Data for this task >>
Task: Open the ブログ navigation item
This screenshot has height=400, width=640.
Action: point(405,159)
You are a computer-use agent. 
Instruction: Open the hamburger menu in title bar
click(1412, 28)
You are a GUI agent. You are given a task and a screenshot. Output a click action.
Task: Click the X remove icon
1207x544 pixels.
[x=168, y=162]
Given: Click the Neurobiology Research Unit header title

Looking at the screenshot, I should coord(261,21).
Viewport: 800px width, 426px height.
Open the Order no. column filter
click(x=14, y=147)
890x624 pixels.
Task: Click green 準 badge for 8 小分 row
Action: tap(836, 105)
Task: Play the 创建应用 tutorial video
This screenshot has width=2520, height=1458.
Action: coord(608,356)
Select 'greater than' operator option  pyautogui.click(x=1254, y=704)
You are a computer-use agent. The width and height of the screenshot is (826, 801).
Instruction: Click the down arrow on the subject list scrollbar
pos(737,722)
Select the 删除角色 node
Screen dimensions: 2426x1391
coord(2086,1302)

Set task >>
Update the lines above by replacing every "Instruction" with "Command", and leave everything else as it is.

Result for this exercise >>
Task: Open the ブログ navigation item
This screenshot has height=400, width=640.
Action: point(405,159)
You are a computer-use agent. 
Command: Open the hamburger menu in title bar
click(1412, 28)
You are a GUI agent. You are given a task and a screenshot. Output a click action.
Task: Click the X remove icon
1207x544 pixels.
[x=168, y=162]
Given: Click the Neurobiology Research Unit header title

Looking at the screenshot, I should coord(261,21).
Viewport: 800px width, 426px height.
Open the Order no. column filter
click(x=14, y=147)
890x624 pixels.
Task: Click green 準 badge for 8 小分 row
Action: tap(836, 105)
Task: Play the 创建应用 tutorial video
This screenshot has width=2520, height=1458.
Action: coord(608,356)
Select 'greater than' operator option  pyautogui.click(x=1254, y=704)
You are a computer-use agent. The width and height of the screenshot is (826, 801).
Command: Click the down arrow on the subject list scrollbar
pos(737,722)
Select the 删除角色 node
Screen dimensions: 2426x1391
coord(2086,1302)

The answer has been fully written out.